Above: Gaze and joint attention data from Yu & Smith (2013). a,b) Comparison of where child and parent were gazing, showing that both were often looking at the same thing; that parents looked at the face more than children did; and that children maintained gaze fixation longer than parents, overall (perhaps related to slower attention shifting in this age group). c) and d) are two different ways of measuring the synchrony between child and parent gaze. e) isn't important for the purposes of this post, but it compares the cross-recurrance of parent-child gaze to a random baseline, where the x axis represents time.
Why does it matter how we measure shared attention?
Since Simon Baron-Cohen proposed3 that autistic children's language delays stem from their inability to alternate joint attention between another person and an object, a line of autism research investigating the relationship has arisen, based on this assumption. But if joint attention is not identical with triangulated eye movements even in typical development, then our explanations for disabilities in autism rest on a faulty foundation. If this misinformed research informs interventions, then much effort may be spent trying to teach triadic eye movements that may be painful, or even impossible for young autistic children (given their difficulties with rapid eye movements in general). Efforts would be better spent developing ways to teach language skills and desired social behavior using more accessible cues.

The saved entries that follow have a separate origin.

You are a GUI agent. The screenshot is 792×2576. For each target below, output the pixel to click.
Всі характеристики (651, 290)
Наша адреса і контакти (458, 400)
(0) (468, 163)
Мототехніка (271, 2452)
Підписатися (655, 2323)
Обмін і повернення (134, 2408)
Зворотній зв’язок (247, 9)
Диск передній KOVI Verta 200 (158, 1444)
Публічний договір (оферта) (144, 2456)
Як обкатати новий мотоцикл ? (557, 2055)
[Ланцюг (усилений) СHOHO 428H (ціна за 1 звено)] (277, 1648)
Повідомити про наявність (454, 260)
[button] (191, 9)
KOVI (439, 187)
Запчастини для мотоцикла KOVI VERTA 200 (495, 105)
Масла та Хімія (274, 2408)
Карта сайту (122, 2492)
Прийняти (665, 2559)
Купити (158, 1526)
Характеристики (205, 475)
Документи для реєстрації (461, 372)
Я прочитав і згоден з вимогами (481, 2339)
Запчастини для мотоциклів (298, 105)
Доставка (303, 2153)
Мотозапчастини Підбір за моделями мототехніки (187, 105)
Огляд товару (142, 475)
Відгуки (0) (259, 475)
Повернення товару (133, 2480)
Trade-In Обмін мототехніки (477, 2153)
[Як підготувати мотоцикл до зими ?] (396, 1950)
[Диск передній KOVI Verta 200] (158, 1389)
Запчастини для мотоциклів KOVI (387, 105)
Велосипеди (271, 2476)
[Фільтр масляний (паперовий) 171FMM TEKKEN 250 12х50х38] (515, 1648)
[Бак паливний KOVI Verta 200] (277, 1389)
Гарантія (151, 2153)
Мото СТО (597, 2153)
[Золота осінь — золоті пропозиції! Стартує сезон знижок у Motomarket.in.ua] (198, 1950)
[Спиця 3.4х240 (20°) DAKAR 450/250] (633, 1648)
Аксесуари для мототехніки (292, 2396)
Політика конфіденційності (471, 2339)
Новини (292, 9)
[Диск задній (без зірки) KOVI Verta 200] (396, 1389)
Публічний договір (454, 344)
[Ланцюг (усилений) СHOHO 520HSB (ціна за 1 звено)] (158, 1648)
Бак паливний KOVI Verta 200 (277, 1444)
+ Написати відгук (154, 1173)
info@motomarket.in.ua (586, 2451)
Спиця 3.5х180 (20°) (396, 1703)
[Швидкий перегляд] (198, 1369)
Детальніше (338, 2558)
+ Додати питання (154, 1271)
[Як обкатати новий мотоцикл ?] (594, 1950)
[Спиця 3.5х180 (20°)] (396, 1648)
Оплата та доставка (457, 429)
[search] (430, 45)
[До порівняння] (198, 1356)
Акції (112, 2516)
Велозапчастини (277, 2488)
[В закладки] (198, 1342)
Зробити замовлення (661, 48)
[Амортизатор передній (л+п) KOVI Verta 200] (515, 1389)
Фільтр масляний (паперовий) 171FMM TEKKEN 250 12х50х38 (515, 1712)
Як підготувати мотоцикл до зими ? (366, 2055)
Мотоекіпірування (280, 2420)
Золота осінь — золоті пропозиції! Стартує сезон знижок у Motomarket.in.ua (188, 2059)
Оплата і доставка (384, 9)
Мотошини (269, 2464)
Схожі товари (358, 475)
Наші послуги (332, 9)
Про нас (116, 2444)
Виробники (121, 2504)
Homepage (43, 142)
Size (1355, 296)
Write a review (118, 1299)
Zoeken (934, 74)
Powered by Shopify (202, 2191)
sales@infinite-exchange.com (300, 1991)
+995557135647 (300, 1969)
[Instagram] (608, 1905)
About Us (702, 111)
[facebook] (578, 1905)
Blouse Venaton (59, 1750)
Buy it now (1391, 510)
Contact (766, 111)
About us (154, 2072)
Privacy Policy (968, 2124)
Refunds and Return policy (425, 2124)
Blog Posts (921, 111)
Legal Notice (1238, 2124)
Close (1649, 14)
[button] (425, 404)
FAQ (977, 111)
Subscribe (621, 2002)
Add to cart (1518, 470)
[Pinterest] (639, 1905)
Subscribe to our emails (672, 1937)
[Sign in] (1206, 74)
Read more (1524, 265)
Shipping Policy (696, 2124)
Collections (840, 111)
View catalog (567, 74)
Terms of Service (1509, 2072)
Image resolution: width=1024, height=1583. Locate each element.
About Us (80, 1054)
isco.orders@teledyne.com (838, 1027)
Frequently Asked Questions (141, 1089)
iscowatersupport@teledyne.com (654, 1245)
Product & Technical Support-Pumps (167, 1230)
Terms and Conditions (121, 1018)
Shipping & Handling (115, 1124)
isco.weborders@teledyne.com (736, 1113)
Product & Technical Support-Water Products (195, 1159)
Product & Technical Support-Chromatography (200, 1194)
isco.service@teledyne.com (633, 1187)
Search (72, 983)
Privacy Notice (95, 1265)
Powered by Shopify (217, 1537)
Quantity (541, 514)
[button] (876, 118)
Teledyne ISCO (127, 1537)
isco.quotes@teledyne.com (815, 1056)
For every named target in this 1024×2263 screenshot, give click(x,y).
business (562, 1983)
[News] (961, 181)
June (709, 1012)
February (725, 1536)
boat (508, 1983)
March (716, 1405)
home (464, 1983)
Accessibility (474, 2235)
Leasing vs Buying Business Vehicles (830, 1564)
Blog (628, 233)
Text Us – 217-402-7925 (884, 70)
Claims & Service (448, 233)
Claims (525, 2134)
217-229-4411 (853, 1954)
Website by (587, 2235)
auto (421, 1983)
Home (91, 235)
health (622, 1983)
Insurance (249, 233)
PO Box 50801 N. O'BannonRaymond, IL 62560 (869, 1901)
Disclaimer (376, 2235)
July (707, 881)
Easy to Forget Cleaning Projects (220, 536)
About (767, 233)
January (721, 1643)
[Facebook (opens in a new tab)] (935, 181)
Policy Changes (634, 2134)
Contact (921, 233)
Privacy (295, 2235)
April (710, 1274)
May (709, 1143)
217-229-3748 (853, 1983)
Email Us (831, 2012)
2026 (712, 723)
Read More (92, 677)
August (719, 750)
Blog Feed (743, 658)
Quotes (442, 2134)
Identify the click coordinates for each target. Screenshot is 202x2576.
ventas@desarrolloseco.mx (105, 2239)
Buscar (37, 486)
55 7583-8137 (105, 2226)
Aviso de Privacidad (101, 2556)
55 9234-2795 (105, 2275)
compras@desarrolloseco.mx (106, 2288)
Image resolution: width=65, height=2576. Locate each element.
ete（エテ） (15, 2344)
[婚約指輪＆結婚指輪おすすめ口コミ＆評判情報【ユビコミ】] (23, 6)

Stigma also arises when we assume that a person who cannot triangulate eye movements between a person and an object also cannot share attention with another person. From here, people often make the leap to claiming that autistic children cannot be emotionally engaged with others or realize that other people have mental states, too, which leads to viewing them as alien at best and sociopathic at worst. These conclusions do not follow, of course, but given the difficulty even researchers have with recognizing that, it may be best to emphasize the distinction between the ability to perform a particular pattern of eye movements and the ability to share attention.
References
Nameera Akhtar & Morton Ann Gernsbacher (2007). On privileging the role of gaze in infant social cognition. Child Development Perspectives 2, pp. 59-65.
Chen Yu & Linda Smith (2013). Joint attention without gaze following: Human infants and their parents coordinate visual attention to objects through eye-hand coordination. PLoS ONE 3, e79659.
Simon Baron-Cohen, Dare A. Baldwin, & Mary Crowson (1997). Do children with autism use the speaker's direction of gaze strategy to crack the code of language? Child Development 68, pp. 48-57.